(Dataset entries)
--- START ---
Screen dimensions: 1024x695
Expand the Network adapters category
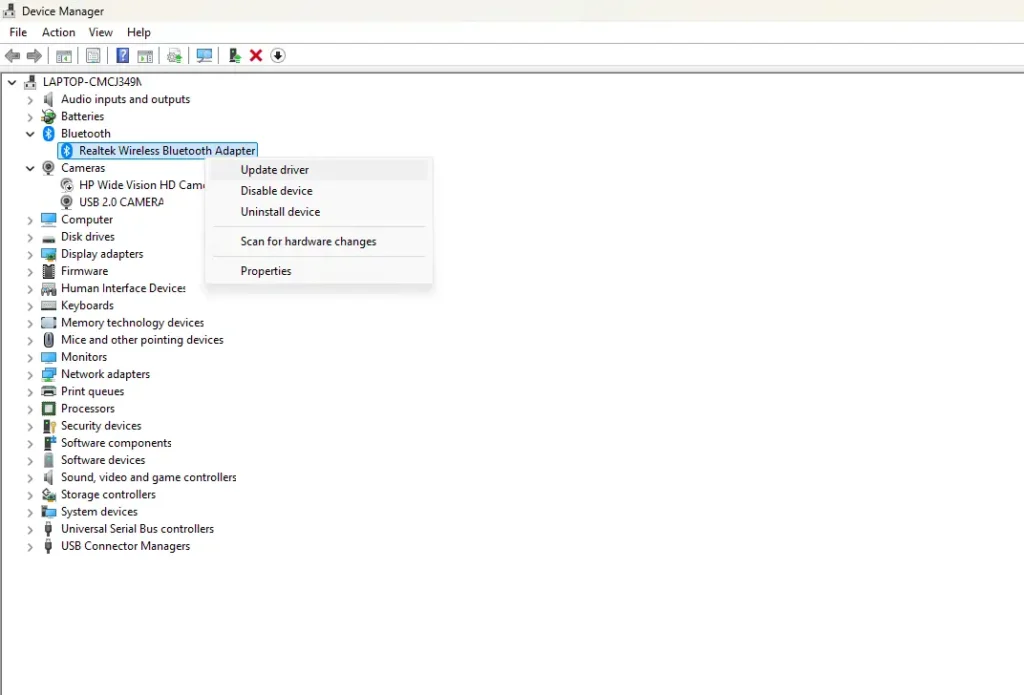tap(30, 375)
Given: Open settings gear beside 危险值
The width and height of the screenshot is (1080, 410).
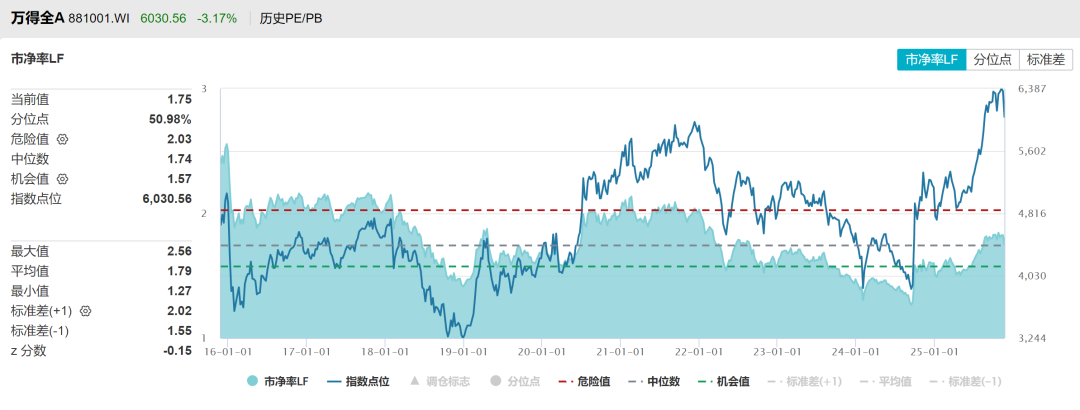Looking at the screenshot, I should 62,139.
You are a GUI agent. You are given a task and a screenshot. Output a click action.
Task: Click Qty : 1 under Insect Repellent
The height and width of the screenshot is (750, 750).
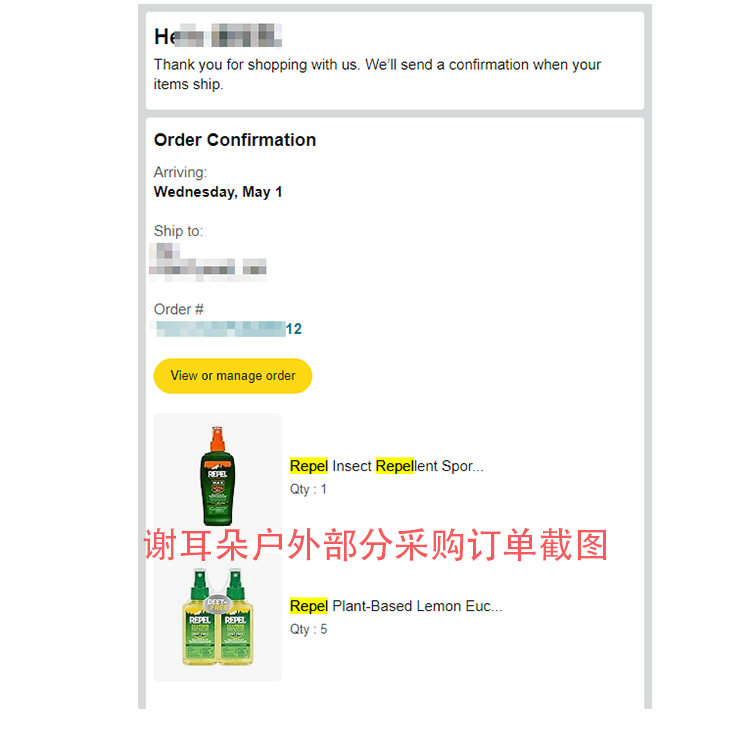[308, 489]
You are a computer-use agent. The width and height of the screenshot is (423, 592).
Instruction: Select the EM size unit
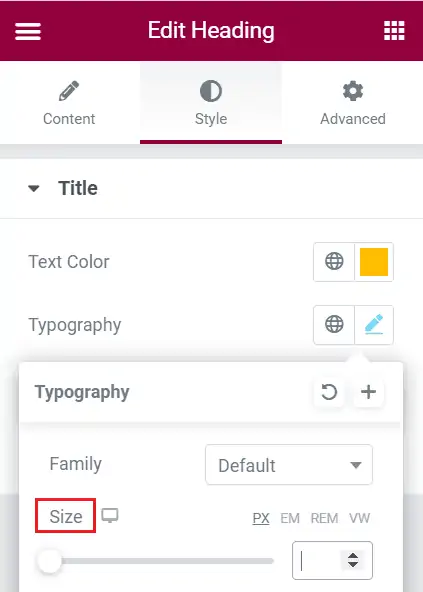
--- END ---
Each entry above should come back word for word, and no picture should come with it.

Screen dimensions: 1024x695
Expand the Network adapters category
tap(30, 375)
Given: Open settings gear beside 危险值
The width and height of the screenshot is (1080, 410).
Looking at the screenshot, I should 62,139.
You are a GUI agent. You are given a task and a screenshot. Output a click action.
Task: Click Qty : 1 under Insect Repellent
The height and width of the screenshot is (750, 750).
[308, 489]
You are a computer-use agent. The width and height of the screenshot is (423, 592).
Instruction: Select the EM size unit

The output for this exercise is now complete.